Johan Santana and Francisco Liriano were the main sources of the Twins' miracle comeback in the 2006 season. The run started from 25-33 in June and for two months, Santana and Liriano refused to lose. As we all recall, Liriano broke down in early August and wound up with Tommy John surgery during the offseason.

Santana was the hottest commodity on the trade market after the 2007 season. Legend has it, the Twins wanted both pitcher Jon Lester and center fielder Jacoby Ellsbury as the keys to a trade with Boston. If the Twins had settled for one, and a package of others, it would have been a fine trade.

They didn't, Boston pulled away, and the Twins were left scrambling to make a deal.

That's the legend, anyway. There are Boston people who will tell you that there was never a chance the Red Sox were going to trade Ellsbury, much-anticpated in New England as a star of the future.

Whatever, the Twins wound up trading their two-time Cy Young Award winner to the New York Mets for center fielder Carlos Gomez and pitchers Kevin Mulvey, Phil Humber and Deolis Guerra. The potential standouts in this group were said to be Gomez and Guerra, a large, hard-throwing righthander in the low minors.

Humber pitched a perfect game. It was last April for the White Sox. He had been released by the Twins in August 2009.

Mulvey was exchanged for Arizona reliever Jon Rauch on Sept. 1, 2009. Rauch had 21 saves for the Twins in 2010 before Matt Capps was acquired from Washington on July 29.

Some people feel as if Twins World would be a better place today if the Twins had ridden it out with Rauch and retained catcher Wilson Ramos.

The Twins invested two seasons in Gomez and then traded him to Milwaukee for shortstop J.J. Hardy. This would have been a crown jewel of trades for the Bill Smith administration, if the Twins hadn't decided Hardy was injury-prone and sent him to Baltimore for pitchers Jim Hoey and Brett Jacobson.

The Twins waived Hoey after the 2011 season. They released Jacobson last summer. This wasn't the worst of it for the Twins. Trading Hardy was a percursor to signing Tsuyoshi Nishioka as his replacement.

Gomez has finally emerged as a productive, every-day player for the Brewers. Hardy has been a big asset for the Orioles -- including winning a Gold Glove last season.

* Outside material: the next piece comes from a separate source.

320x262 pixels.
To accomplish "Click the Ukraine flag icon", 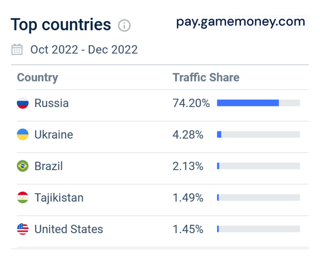I will [23, 134].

Guerra hasn't made it to the big leagues. He was taken off the big-league roster last winter. He's now out for most of the season after surgery to remove a rib.

Let's summarize:

Humber and Mulvey won zero games for the Twins. Rauch was acquired from Arizona for Mulvey, but wasn't quite good enough to prevent the Twins from trading an excellent catching prospect -- CATCHING! -- for a replacement.

Gomez was a medicority, was traded for an asset, and then the asset was traded for nothing, and the replacement became a disaster in foreign recruitment.

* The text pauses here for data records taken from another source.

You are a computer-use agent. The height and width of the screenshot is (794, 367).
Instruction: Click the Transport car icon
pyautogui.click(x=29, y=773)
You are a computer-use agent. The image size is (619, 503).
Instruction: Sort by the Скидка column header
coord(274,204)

And, the sole player left from the deal is a long shot to see the mound in the big leagues.

Liriano, the other super-duper lefty from '06. came back from the elbow surgery and went through four seasons with the Twins that aged manager Ron Gardenhire and pitching coach Rick Anderson as much as four years in the White House age a president.

The Twins finally took any deal they could get -- sending Frankie to the division rival in Chicago for infielder Eduardo Escobar and pitcher Pedro Hernandez last July 28. The winning decade was over, the Twins had hit hard times in the standings and with their fan base, and the expectations for this trade could not have been lower.

Guess what? Escobar is a serviceable utility player and could prove to be more than that. And Hernandez ... well, he's lefthanded, and while I don't think he's a starter, he has the look of a guy who could be in a big-league bullpen 15 years ago, still throwing his slider to lefty hitters.

Believe it or not, seven years after Santana and Liriano were the aces of the Great Turnaround, the Twins wound up getting less for a two-time Cy Young Award winner at the top of his game than they did for a discombobulated lefty who had become a failed starter.